Infatti, solo ieri un anonimo donatore ha trasferito 8,48 Bitcoin sull’indirizzo reso noto in precedenza da Wikileaks, cifra pari addirittura (con la quotazione odierna) a circa 280 mila dollari. Cifra che va ad aggiungersi ai 4,51 già racimolati dopo il Natale (transazione, questa, pari a circa 125 mila dollari): fondi che serviranno per la difesa in tribunale, nelle prossime settimane, del giornalista australiano.

Infatti, continua l’aria pesante attorno ad Assange, dal momento che la compagna Stella Morris, ha reso noto come il governo degli Stati Uniti non abbia ritirato le accuse contro Assange, e potrebbe presentare appello nei prossimi giorni contro la sentenza, rendendo necessaria una difesa articolata.

Assange, quanti sostenitori

Proprio per questo motivo, il necessario sostegno economico sta arrivando dalla comunità amante delle criptovalute.

Non mancano infatti, oltre ai sostenitori che erogano BTC in favore del fondatore di Wikileaks, personaggi che sostengono “politicamente” la causa. Tra coloro che si sono esposti, infatti, vi è ad esempio Adam Back,  CEO di Blockstream (nota società famosa per i servizi inerente l’archiviazione e il trasferimento di Bitcoin e risorse digitali), che ha affermato come  Assange sia solo “colpevole solo di aver fatto il proprio mestiere”.

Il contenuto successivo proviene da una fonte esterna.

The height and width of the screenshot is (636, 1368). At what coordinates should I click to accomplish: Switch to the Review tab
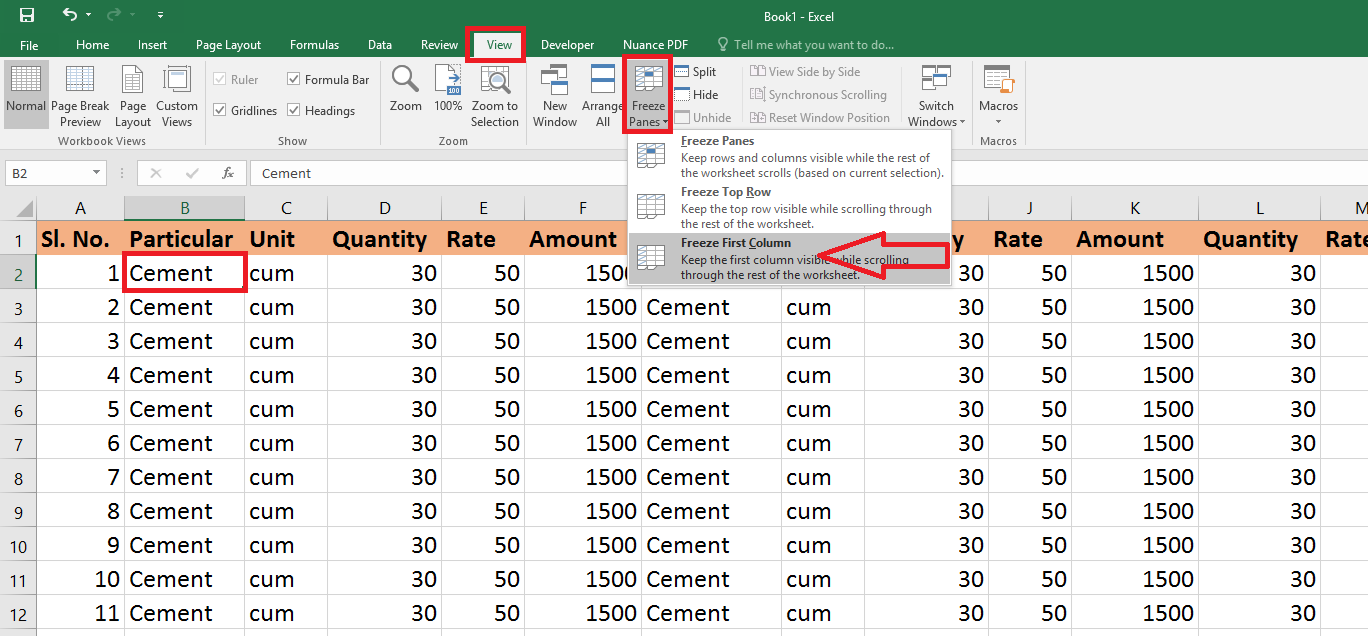tap(439, 44)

In risposta alla sentenza il presidente del Messico, Andres Manuel Lopez Obrador, ha dichiarato di essere disposto ad offrire asilo politico ad Assange. Secondo quanto riportato dall’agenzia Reuters, Lopez Obrador sarebbe disponibile a graziare il fondatore di WikiLeaks, riferendosi a lui come un giornalista bisognoso di protezione. 

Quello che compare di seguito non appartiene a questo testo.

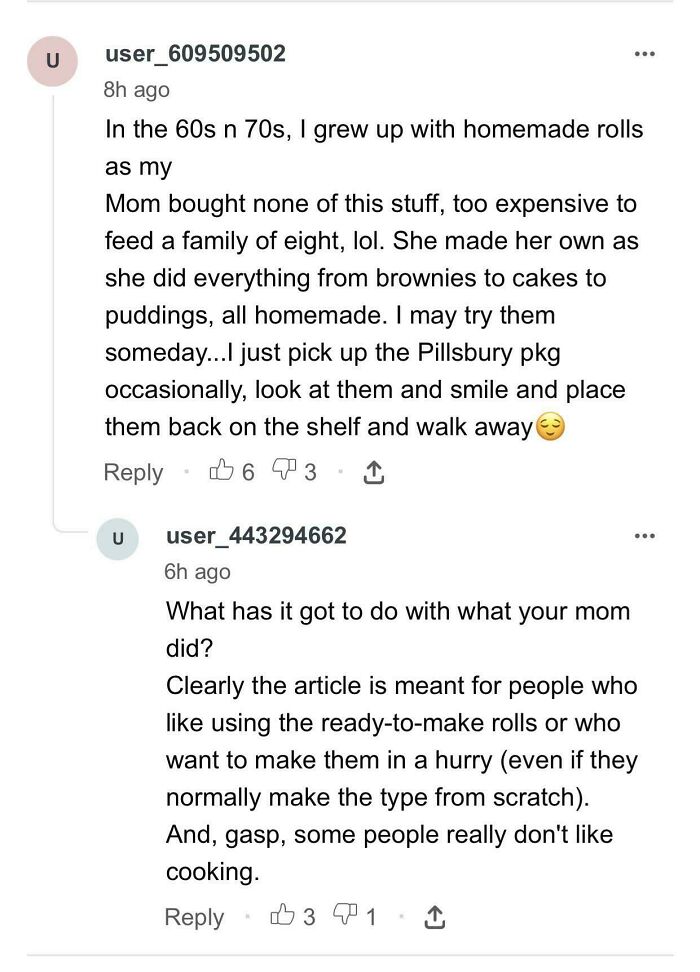Open options menu on user_443294662's reply
700x972 pixels.
[x=643, y=535]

Si è anche discusso di una possibile ipotesi di grazia concessa da Donald Trump prima che quest’ultimo saluti la Casa Bianca, la quale era circolata con una certa insistenza nei giorni passati, tuttavia secondo i bene informati la questione sarebbe da scartare.

In attesa degli sviluppi giuridici, Assange continuerà ad essere tenuto in custodia presso le carceri britanniche.